Monday, Nov 11

You can also download a PDF copy of this lecture.

Line-Intercept Sampling

A sample of elements in a region are selected according to the following procedure.

Select a random point within the region based on a uniform distribution. Extend a transect line from that point in a given direction such that it crosses the whole region.
Select all objects that are intercepted by the transect line.

This process can be repeated.

Example: Consider the line-intercept survey with four transect lines.

Consider the sample of objects intercept by one line. The inclusion probability of the $i$-th object is $\pi_i = w_i/W$, where $w_i$ is the horizontal width of the object and $W$ is the total width of the region. An estimator of $\tau$ based on a given line is the Horvitz-Thompson estimator \[ \hat\tau = \sum_{i \in \mathcal{S}} \frac{y_i}{\pi_i} = W\sum_{i \in \mathcal{S}} \frac{y_i}{w_i}. \] Example: Based on the example shown above, what are the estimates of $\tau$ based on the three lines that intercept objects? The value of the target variable is shown within each object.

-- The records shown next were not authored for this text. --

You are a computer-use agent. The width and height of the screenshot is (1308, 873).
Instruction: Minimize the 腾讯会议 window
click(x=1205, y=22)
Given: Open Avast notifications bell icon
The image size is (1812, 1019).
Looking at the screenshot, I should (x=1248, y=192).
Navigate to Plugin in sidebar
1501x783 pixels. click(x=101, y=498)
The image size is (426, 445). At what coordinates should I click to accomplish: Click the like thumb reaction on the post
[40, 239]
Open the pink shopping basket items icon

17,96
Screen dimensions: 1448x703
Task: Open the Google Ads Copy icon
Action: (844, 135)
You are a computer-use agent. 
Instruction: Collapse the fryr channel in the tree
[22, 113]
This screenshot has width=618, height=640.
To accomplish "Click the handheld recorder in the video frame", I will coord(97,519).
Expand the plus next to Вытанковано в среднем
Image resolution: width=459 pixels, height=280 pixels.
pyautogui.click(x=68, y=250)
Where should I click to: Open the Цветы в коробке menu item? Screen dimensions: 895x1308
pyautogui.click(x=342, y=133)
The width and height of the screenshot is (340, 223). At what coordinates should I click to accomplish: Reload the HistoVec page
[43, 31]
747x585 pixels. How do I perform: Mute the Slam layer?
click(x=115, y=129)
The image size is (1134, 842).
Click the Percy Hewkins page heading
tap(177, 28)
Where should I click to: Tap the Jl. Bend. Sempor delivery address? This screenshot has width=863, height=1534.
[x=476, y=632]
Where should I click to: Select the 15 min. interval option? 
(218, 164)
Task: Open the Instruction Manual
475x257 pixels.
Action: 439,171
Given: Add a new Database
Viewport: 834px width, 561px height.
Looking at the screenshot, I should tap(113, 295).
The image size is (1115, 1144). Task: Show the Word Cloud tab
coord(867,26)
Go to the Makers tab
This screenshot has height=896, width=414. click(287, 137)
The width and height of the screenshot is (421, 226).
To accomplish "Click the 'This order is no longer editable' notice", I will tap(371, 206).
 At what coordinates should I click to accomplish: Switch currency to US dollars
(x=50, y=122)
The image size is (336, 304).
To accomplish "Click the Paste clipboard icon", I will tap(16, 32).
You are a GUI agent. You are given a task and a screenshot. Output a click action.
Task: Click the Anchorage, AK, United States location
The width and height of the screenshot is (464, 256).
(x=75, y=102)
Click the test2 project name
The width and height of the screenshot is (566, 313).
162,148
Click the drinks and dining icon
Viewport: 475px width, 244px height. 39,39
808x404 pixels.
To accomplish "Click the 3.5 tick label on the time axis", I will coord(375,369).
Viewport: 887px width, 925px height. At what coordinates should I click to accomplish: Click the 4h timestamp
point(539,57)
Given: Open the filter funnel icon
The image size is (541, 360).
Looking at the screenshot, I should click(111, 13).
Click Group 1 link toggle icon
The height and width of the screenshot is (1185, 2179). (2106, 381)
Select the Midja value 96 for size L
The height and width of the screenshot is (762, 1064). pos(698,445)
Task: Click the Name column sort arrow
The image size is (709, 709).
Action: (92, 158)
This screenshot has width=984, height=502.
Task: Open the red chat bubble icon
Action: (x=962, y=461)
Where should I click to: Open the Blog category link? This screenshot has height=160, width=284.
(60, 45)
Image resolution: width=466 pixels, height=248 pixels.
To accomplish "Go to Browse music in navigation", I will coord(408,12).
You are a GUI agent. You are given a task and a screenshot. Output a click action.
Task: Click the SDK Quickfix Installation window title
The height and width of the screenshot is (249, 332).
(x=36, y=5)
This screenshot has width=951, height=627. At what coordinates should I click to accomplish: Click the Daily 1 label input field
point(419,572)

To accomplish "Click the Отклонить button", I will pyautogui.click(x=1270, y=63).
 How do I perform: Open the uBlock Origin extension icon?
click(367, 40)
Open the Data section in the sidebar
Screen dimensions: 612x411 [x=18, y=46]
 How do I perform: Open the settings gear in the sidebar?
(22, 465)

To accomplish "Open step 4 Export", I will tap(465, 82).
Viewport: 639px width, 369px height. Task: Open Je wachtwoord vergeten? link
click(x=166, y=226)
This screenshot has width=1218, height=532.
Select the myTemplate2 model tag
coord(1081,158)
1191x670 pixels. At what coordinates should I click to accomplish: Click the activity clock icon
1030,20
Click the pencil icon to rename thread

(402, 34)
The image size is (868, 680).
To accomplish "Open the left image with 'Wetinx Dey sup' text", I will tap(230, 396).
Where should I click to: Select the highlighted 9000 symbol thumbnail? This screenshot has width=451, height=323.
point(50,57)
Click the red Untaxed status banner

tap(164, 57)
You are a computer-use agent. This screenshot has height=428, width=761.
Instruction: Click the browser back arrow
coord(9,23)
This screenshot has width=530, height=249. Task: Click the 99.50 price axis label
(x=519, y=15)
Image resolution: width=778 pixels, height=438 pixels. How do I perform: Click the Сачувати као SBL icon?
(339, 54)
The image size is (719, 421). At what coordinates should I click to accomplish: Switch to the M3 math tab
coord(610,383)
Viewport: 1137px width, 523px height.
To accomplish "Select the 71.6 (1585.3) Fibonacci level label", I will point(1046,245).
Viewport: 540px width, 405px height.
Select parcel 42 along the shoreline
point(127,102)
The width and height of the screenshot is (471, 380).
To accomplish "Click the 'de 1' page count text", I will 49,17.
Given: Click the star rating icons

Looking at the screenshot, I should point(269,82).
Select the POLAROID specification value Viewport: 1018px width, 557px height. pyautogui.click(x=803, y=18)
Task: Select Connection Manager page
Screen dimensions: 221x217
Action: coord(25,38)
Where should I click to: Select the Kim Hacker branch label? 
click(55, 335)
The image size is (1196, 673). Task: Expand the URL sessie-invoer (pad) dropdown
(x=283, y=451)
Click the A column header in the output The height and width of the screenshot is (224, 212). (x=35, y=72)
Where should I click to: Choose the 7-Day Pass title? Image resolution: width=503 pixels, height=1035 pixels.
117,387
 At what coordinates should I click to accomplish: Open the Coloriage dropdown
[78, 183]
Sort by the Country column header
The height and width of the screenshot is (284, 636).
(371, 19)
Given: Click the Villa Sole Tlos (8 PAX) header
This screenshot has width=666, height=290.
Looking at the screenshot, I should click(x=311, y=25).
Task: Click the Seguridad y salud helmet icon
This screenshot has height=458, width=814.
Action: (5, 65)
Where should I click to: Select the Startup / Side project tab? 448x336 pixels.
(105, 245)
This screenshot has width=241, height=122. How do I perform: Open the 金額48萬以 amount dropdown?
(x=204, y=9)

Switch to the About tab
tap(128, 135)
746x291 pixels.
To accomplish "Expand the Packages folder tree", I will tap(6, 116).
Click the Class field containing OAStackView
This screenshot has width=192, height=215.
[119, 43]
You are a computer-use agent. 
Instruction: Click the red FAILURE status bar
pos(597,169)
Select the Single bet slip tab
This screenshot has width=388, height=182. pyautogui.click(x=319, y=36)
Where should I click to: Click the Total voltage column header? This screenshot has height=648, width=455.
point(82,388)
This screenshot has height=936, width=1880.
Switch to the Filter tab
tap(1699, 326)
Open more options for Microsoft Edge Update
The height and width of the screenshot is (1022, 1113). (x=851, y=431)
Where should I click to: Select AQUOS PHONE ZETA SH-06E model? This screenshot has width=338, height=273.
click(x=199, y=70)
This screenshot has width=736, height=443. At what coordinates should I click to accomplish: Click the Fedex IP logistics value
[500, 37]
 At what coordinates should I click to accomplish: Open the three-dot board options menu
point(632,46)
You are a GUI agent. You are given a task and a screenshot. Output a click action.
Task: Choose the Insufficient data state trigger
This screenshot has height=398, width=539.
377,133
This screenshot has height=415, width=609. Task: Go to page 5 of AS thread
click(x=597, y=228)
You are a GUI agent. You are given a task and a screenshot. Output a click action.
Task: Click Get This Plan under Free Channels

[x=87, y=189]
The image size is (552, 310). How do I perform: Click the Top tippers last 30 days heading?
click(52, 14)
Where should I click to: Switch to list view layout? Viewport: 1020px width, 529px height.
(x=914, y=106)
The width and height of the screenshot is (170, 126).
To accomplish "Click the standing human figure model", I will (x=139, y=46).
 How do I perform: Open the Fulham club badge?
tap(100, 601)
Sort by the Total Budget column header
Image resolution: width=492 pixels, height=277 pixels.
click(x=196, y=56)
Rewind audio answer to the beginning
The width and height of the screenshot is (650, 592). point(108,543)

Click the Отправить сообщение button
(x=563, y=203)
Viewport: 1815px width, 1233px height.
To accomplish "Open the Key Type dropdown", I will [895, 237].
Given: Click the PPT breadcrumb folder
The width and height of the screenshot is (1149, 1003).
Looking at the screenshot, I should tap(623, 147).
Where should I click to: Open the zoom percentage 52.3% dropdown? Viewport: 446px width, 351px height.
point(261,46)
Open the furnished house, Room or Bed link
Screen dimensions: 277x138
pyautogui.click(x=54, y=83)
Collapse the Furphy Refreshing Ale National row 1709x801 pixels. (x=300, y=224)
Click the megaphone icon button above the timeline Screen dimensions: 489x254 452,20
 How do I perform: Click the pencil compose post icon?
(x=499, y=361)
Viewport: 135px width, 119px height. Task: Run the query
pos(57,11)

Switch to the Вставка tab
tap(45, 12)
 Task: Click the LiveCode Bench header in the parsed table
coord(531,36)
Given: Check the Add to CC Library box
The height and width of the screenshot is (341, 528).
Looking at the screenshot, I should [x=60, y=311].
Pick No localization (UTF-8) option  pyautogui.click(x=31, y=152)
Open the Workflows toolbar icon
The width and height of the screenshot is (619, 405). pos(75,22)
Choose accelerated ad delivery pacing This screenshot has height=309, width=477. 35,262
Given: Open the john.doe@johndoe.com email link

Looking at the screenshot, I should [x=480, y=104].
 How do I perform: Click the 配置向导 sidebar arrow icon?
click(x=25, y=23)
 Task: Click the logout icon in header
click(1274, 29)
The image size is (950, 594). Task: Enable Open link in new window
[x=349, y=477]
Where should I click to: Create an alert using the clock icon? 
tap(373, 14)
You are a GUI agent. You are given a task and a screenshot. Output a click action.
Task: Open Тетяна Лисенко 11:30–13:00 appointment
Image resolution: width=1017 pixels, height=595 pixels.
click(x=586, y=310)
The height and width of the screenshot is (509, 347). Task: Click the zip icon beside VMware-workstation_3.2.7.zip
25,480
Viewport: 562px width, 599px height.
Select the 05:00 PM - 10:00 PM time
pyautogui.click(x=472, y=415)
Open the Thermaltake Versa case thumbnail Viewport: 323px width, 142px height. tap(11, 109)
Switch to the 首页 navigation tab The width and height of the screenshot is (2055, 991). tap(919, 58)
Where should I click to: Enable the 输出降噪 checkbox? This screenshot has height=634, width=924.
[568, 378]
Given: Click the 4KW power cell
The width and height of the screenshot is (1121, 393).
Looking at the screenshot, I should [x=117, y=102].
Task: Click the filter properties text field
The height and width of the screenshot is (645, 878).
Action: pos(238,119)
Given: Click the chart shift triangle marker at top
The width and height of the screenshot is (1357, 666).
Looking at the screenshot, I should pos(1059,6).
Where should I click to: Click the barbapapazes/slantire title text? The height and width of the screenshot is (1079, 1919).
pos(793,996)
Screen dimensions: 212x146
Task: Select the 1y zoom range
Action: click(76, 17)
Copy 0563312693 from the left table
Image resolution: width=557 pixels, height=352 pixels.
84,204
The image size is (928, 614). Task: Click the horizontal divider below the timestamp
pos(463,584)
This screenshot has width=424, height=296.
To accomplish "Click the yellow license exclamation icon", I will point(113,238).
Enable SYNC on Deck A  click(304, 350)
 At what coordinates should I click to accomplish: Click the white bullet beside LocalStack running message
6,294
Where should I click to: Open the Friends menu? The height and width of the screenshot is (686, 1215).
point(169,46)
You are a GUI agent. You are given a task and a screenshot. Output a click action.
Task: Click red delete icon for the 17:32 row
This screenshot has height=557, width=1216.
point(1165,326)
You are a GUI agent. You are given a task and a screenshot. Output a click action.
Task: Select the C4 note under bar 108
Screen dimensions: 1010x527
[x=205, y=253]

Let $\hat\tau_k$ be the estimate of $\tau$ based on the $k$-th non-empty line. An estimate of $\tau$ can be obtained by averaging $K$ transect line estimates to get \[ \hat\tau = \frac{1}{K}\sum_{k=1}^K \hat\tau_k. \] The estimated variance of $\hat\tau$ is then \[ \hat{V}(\hat\tau) = \frac{1}{K(K-1)}\sum_{k=1}^K(\hat\tau_k - \hat\tau)^2. \]

Example: What is the estimate of $\tau$ based on the survey given earlier?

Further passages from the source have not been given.